On the other hand Julia just switched to radix sort much of the time in their latest version, so other languages can have different approaches.

xoranth · on June 11, 2023

As a datapoint, numpy also chooses between radix and timsort based on data type. From the docs [^0]:

> ‘stable’ automatically chooses the best stable sorting algorithm for the data type being sorted. It, along with ‘mergesort’ is currently mapped to timsort or radix sort depending on the data type. API forward compatibility currently limits the ability to select the implementation and it is hardwired for the different data types.

[^0]: https://numpy.org/doc/stable/reference/generated/numpy.sort....

PartiallyTyped · on June 10, 2023

It's possible that AVX512 sort does better on newer architectures, no? Author's machine is a 3 generations old cpu.

pstuart · on June 10, 2023

IIRC, there were issues with it causing frequency throttling on Intel cpus, whereas AMD's avoid that by "double pumping". It would be very interesting to compare and contrast there.

Seems like there's be value in it for all the new ML hotness that's come about. The AMD 7950x seems like it hits the sweet spot for that.
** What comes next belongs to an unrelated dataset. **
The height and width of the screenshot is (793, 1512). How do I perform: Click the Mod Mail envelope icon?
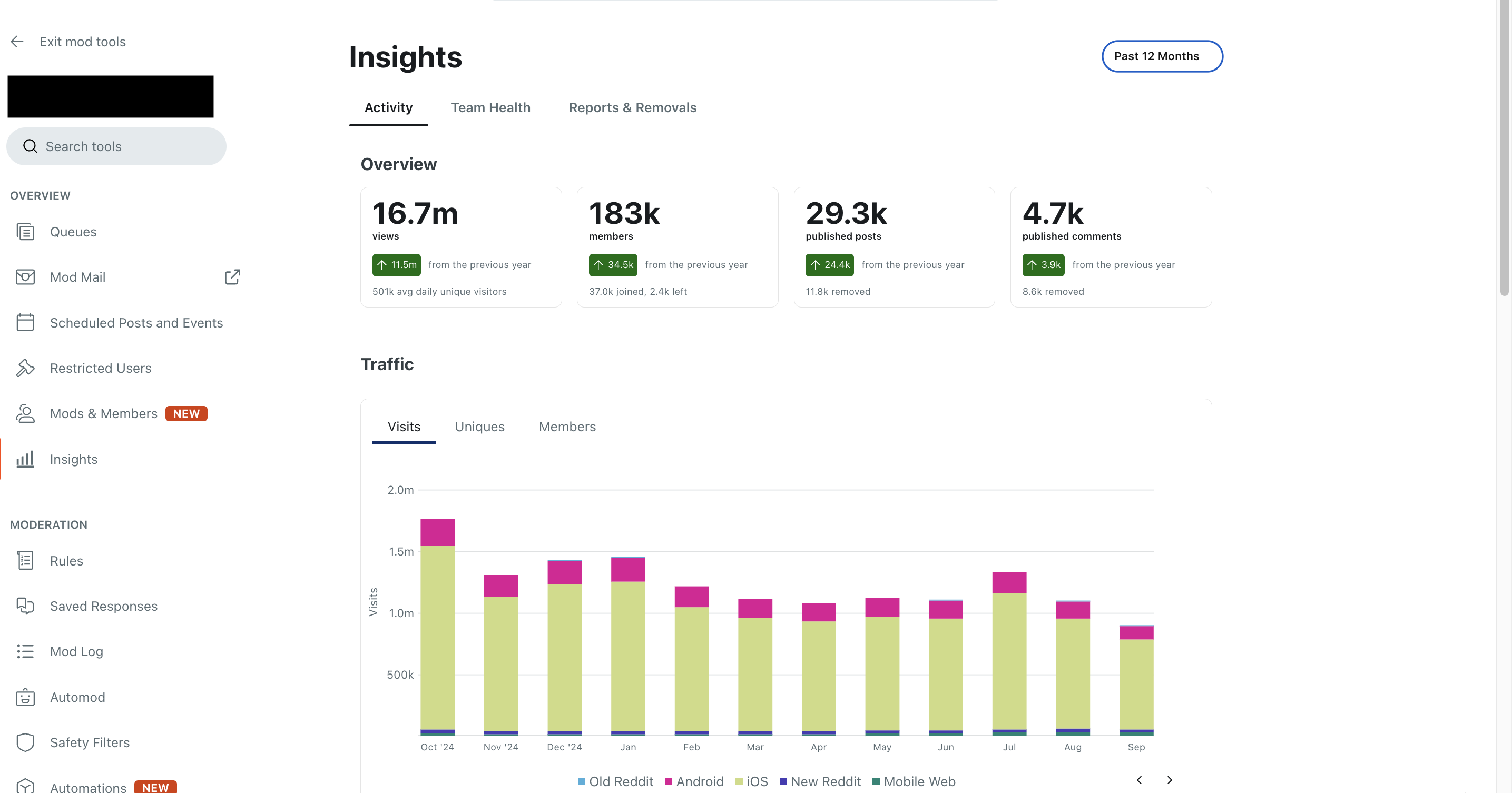pos(25,277)
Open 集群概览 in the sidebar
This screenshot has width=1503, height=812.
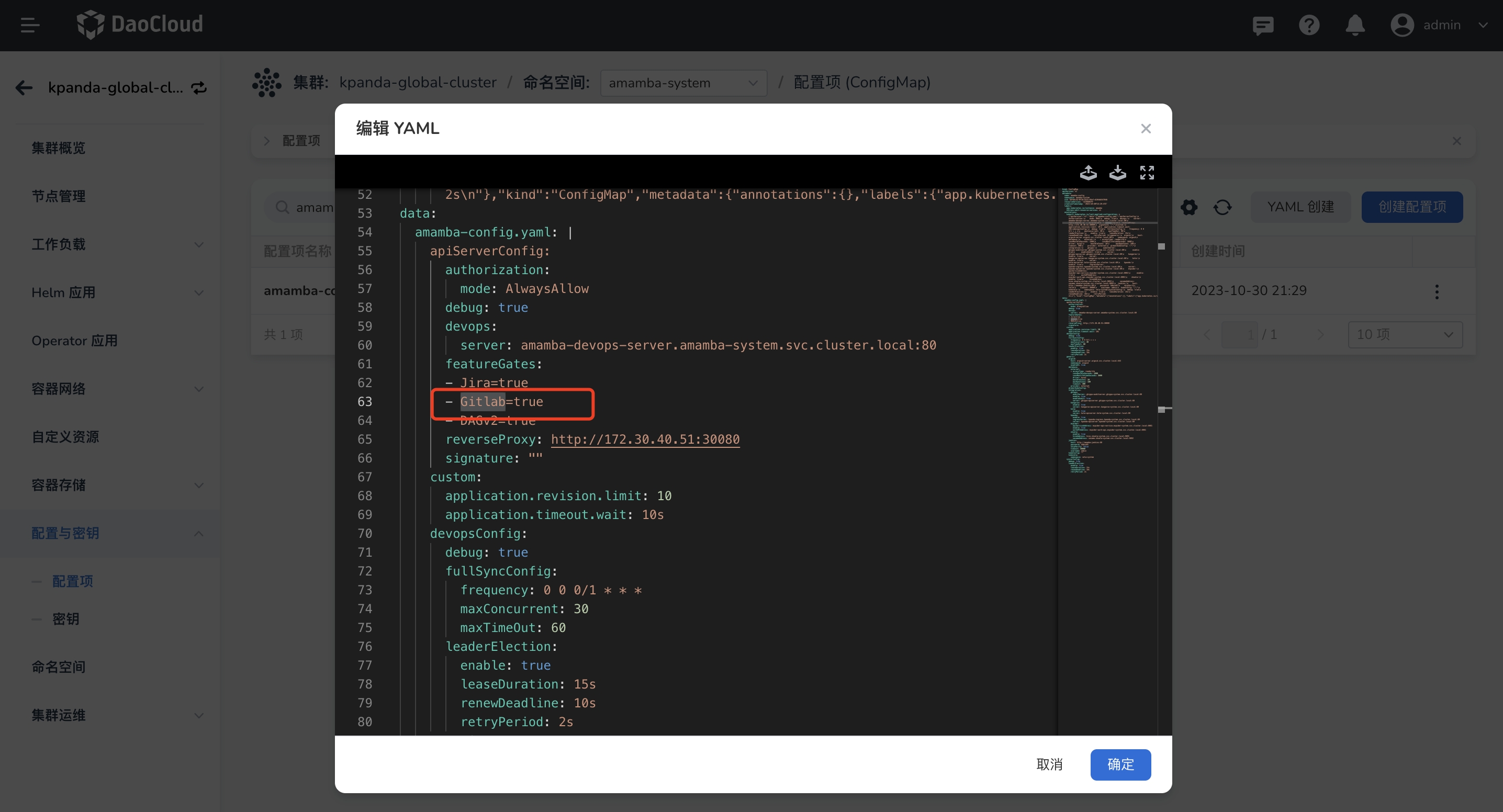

slashdev · on June 10, 2023

Yeah, that would probably change the calculus. There were major frequency (heat) issues on older Intel cpus when running avx512.

celrod · on June 11, 2023

The vqsort README says it is a non-issue on that generation CPU (Skylake-X) based on their benchmarks: https://github.com/google/highway/tree/master/hwy/contrib/so... At least on their low clock speed server CPU (<=3GHz), downclocking was hard to measure compared to clock speed variability they got with std::sort.

The 10980xe used for windows benchmarks here normally boosts much higher, so bigger differences could be expected. The author of OP mentioned measuring clock speeds with perf and seeing some difference.

PartiallyTyped · on June 10, 2023

There's also the complication that AVX512 was removed in 12xxx and down, and iirc has a softlock in 11xxx.

threadl0cal · on June 10, 2023

Only one way to find out -- benchmarks, innit?